### WHAT IS EXPECTED:
Check each line of the data below for the string "agent", then report how many lines have it and nothing else.

### DATA EXCERPTS:
● ● ● ● ●
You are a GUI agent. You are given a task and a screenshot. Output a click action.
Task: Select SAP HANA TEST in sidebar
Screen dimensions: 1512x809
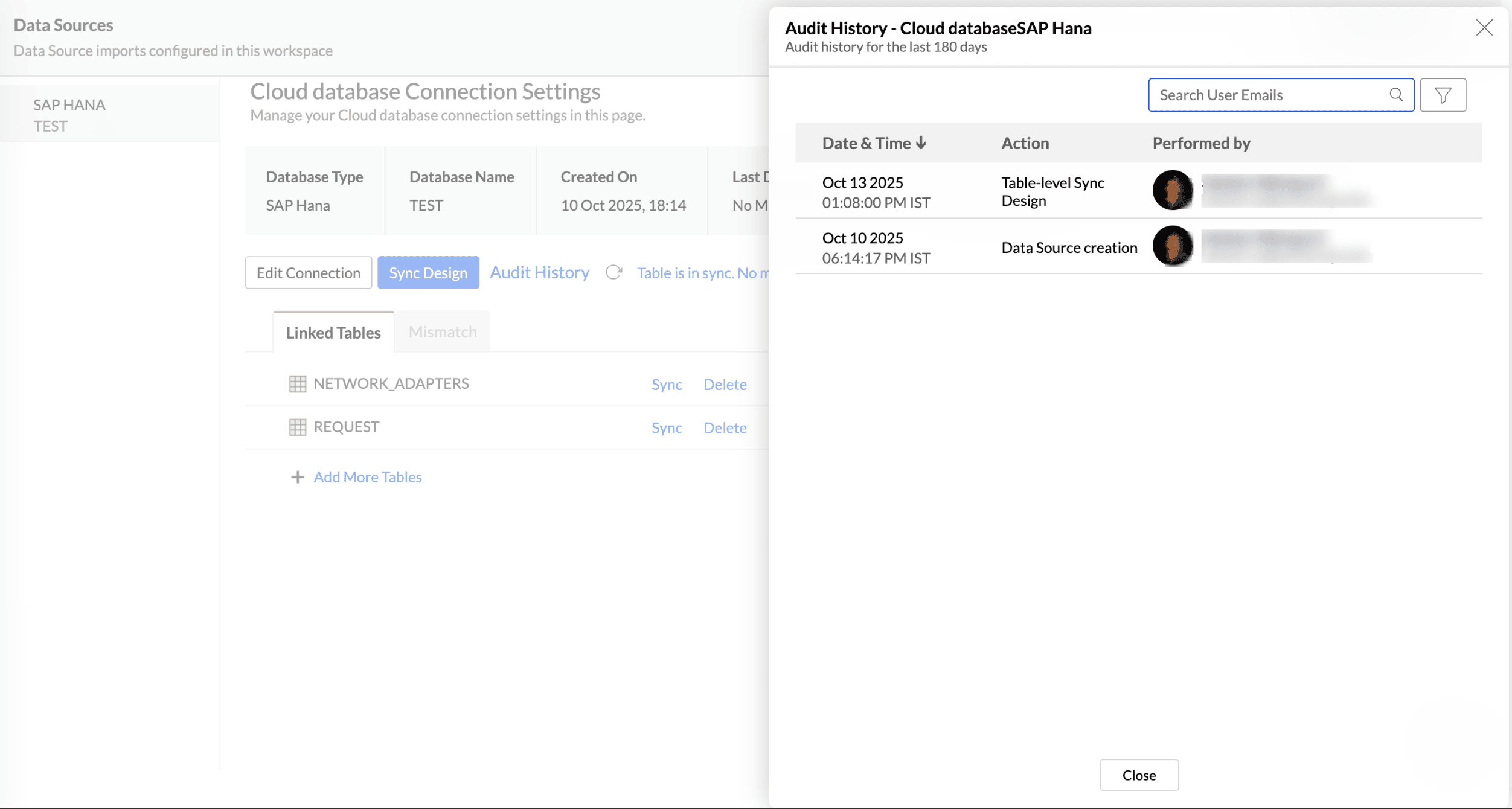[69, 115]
● ● ● ● ●
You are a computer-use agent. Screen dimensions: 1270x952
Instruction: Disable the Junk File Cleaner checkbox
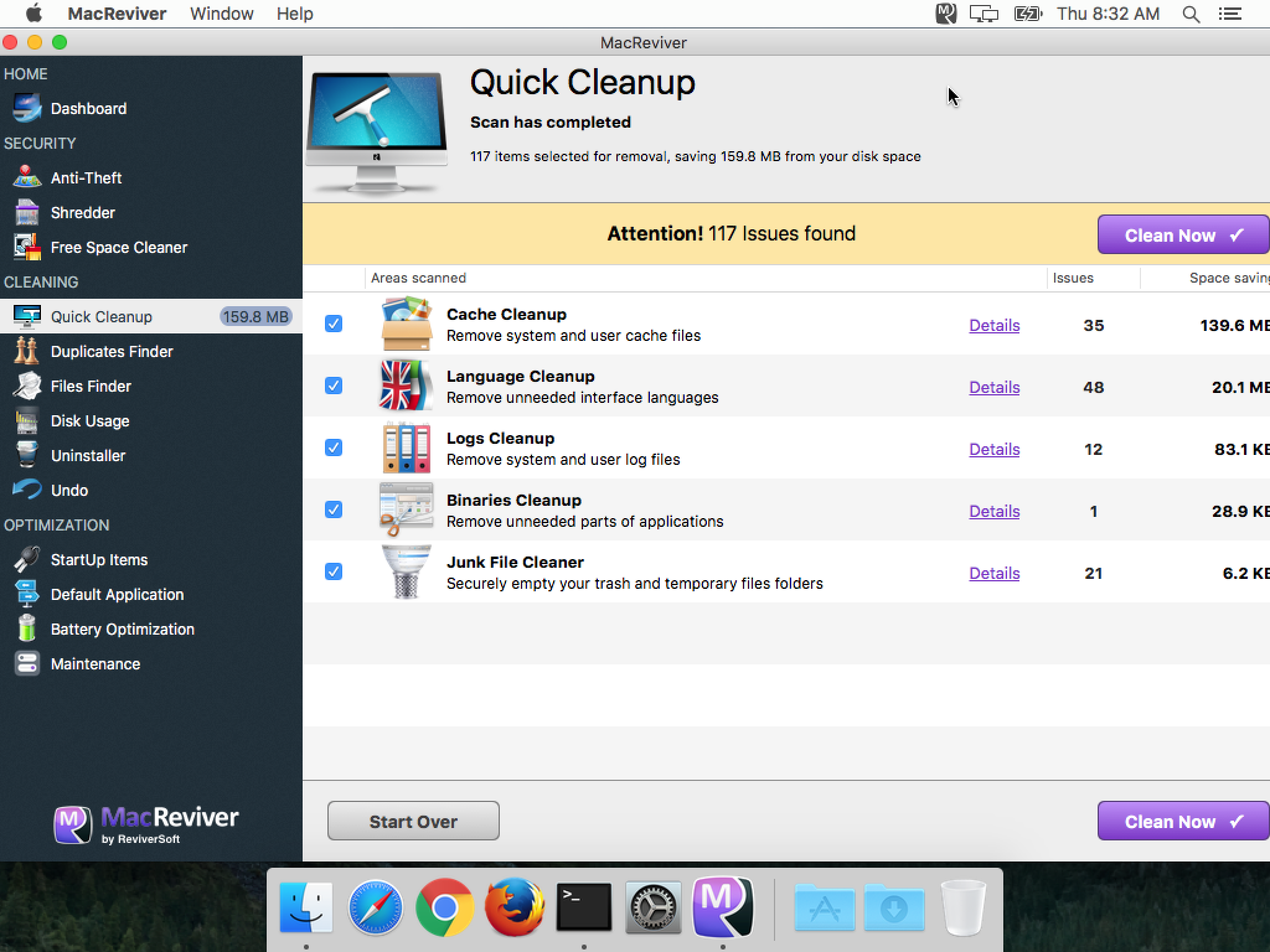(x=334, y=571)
● ● ● ● ●
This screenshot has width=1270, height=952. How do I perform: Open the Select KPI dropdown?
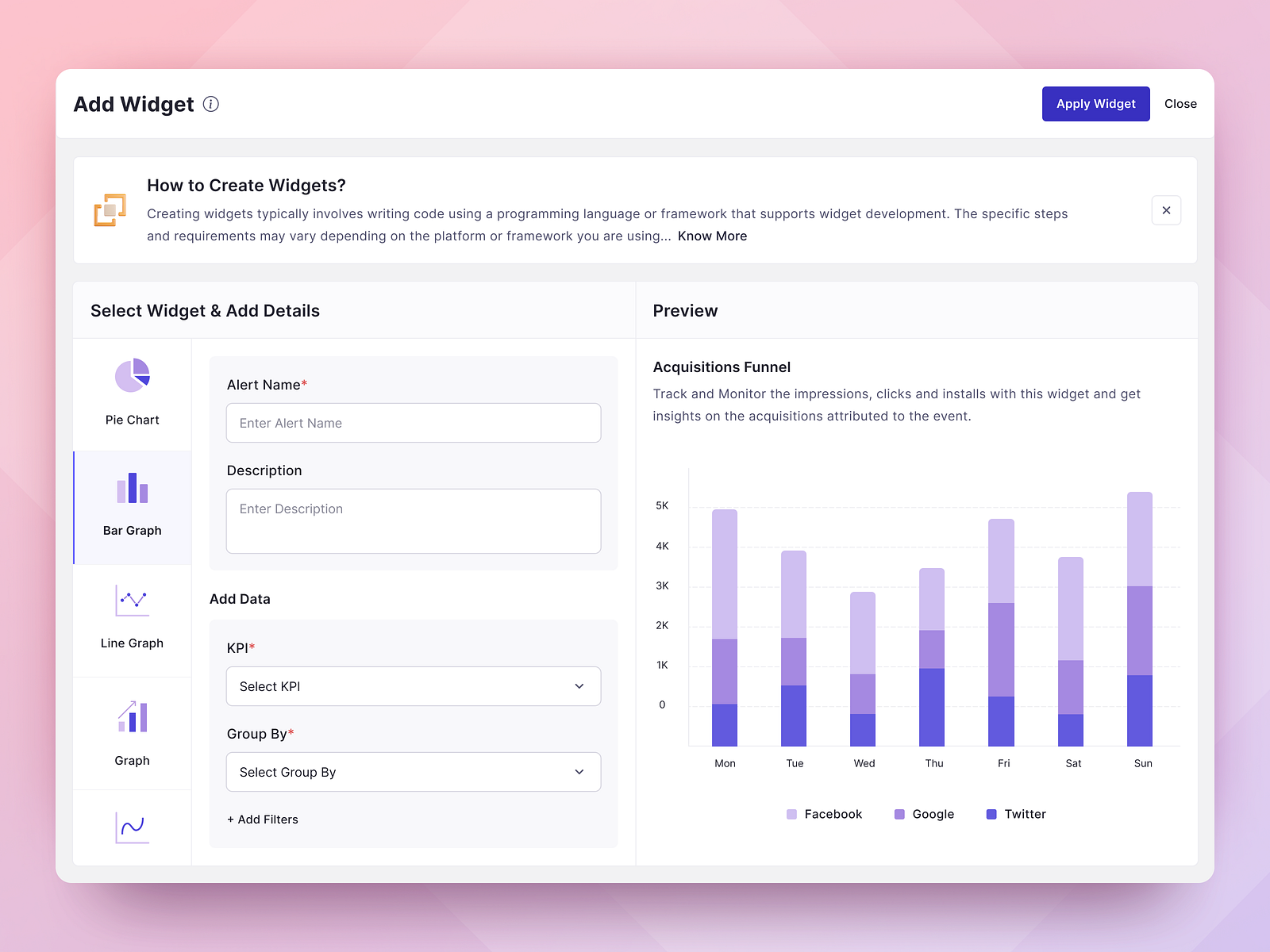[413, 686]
● ● ● ● ●
### SOLUTION TO THE PROBLEM:
2